EXCERPT
You can find a skeleton file that extends the minor CPU here: http://pages.cs.wisc.edu/~sinclair/courses/cs752/fall2020/handouts/hw/hw3/cpu.py (You can also get this file, if you are logged into a CSL machine, from: /u/s/i/sinclair/public/html-s/courses/cs752/fall2020/handouts/hw/hw3/cpu.py). If you use this file, you will have to modify your config scripts to work with it. Also, you'll have to modify this file to support the next part.
4. The Minor CPU has by default two integer functional units as defined in the file MinorCPU.py (ignore the Multiplication and the Division units). Assume our original Minor CPU design requires 2 cycles for integer functions and 4 cycles for floating point functions. In our upcoming Minor CPU, we can halve either of these latencies. In your report, answer: Which one should we go for? Provide statistical evidence obtained through simulations.
What to Hand In
-
Create an archive (.zip, .gz, or .tgz) of the following files:
-
A file named daxpy.cpp which is used for testing. This file should also include the pseudo-instructions (m5_dump_reset_stats()) as asked in part 2. Also provide a file daxpy.s with the fragment of the generated assembly code as asked for in part 2.
-
Any Python files you used to run your simulations.
-
stats.txt and config.ini files for all the simulations, appropriately named to convey which file is from which run.
-
The Makefile you used to compile your benchmark.
-
Additionally, separate from the above archive, create a file named report.pdf that contains a short report (400 words) with answers to the above questions.
-
Submit your archive and report to Canvas.
Grading Breakdown
Total Points: 48
-
Stats files (20 points total): Each stats file is worth 1 point if it is submitted, 0 otherwise.
-
daxpy.cpp (2 points)
-
cpu.py (4 points) (or equivalent script(s) if you chose not to modify this one)
-
Makefile (2 points)
-
Report (20 points): Each of the 4 questions is worth 5 points. Partial credit will be given for answers that do not fully answer the question.
|

DATASET CONTENT

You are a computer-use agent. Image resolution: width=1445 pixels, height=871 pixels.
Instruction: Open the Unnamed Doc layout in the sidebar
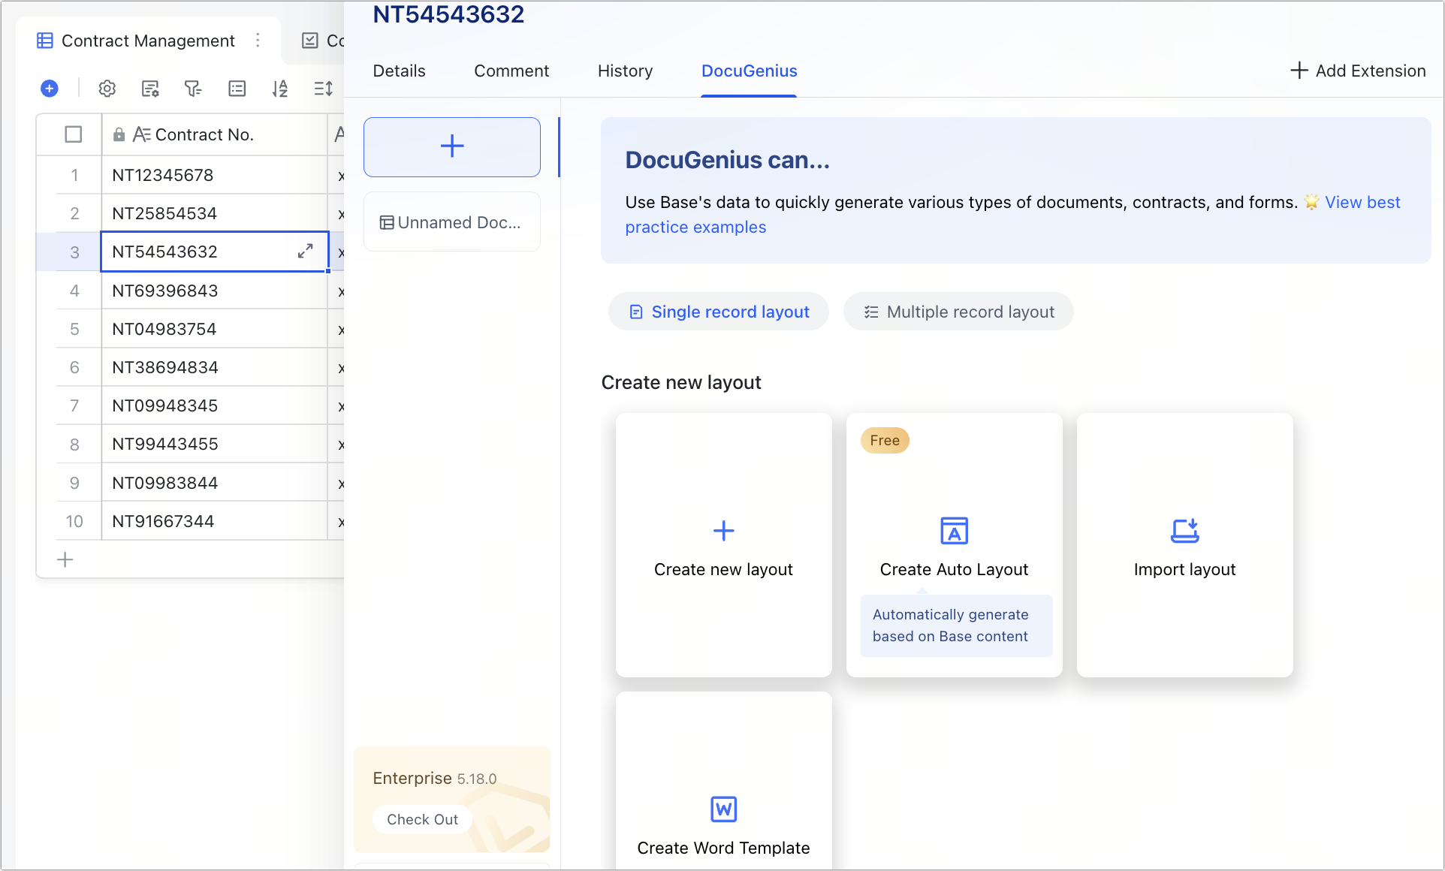pos(451,222)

SET OF TASKS
a - In the assignment excerpt, how many points is the Makefile worth?
b - Reproduce the stretch of the assignment excerpt from "What to Hand" through "compile your benchmark.", word for word.

EXPECTED ANSWERS
a - 2 points

b -
What to Hand In
-
Create an archive (.zip, .gz, or .tgz) of the following files:
-
A file named daxpy.cpp which is used for testing. This file should also include the pseudo-instructions (m5_dump_reset_stats()) as asked in part 2. Also provide a file daxpy.s with the fragment of the generated assembly code as asked for in part 2.
-
Any Python files you used to run your simulations.
-
stats.txt and config.ini files for all the simulations, appropriately named to convey which file is from which run.
-
The Makefile you used to compile your benchmark.